SET TASK
Copy the entries from the very beginning down through the line containing "coord(2226,44)", replacing "icon" with "button" and leaving everything else unchanged.

/---

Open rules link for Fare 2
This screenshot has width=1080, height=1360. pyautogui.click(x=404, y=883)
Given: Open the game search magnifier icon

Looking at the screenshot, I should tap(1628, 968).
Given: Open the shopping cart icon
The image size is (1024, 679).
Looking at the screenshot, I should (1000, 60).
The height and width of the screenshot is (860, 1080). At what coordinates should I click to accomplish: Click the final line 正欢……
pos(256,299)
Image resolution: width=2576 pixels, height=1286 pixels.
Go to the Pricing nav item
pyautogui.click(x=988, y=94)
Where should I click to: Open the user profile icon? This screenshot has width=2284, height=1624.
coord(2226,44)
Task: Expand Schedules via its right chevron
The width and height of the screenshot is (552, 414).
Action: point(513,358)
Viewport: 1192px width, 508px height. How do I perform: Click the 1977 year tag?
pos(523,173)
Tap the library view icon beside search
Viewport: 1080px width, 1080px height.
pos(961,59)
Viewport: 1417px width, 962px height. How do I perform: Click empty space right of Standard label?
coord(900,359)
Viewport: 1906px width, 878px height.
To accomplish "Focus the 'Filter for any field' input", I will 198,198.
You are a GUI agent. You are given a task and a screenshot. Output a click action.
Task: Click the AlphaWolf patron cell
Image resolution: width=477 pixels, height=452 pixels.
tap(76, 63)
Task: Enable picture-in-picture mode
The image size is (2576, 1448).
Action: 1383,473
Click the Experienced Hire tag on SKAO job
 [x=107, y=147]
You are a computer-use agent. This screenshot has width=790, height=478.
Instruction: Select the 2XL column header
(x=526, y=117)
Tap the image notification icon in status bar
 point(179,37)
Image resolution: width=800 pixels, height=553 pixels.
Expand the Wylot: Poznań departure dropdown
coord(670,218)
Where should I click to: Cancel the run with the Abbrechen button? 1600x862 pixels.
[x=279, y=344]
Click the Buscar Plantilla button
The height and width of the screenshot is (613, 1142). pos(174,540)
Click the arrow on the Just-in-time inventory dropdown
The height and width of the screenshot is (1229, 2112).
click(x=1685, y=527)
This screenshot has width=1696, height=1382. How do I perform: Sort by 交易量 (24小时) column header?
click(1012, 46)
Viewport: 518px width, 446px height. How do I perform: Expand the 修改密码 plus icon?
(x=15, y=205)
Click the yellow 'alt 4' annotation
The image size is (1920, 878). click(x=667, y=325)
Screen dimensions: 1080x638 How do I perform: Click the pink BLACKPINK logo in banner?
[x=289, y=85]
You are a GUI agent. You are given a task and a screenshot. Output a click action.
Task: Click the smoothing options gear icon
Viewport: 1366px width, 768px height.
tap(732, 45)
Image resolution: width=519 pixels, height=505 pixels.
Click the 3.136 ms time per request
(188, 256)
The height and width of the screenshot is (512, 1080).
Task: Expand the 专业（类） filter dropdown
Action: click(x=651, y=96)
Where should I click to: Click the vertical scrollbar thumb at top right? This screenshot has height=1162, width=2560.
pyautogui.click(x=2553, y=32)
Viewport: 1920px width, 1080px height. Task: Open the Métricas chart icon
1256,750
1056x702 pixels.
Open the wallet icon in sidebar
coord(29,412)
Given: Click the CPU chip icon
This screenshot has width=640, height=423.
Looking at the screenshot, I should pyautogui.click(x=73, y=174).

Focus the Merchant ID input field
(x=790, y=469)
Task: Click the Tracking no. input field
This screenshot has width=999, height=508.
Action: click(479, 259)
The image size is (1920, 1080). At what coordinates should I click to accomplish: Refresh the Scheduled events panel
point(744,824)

\---

WRITTEN SOLUTION
Open rules link for Fare 2
This screenshot has width=1080, height=1360. pyautogui.click(x=404, y=883)
Given: Open the game search magnifier button

Looking at the screenshot, I should tap(1628, 968).
Given: Open the shopping cart button
The image size is (1024, 679).
Looking at the screenshot, I should (1000, 60).
The height and width of the screenshot is (860, 1080). At what coordinates should I click to accomplish: Click the final line 正欢……
pos(256,299)
Image resolution: width=2576 pixels, height=1286 pixels.
Go to the Pricing nav item
pyautogui.click(x=988, y=94)
Where should I click to: Open the user profile button? This screenshot has width=2284, height=1624.
coord(2226,44)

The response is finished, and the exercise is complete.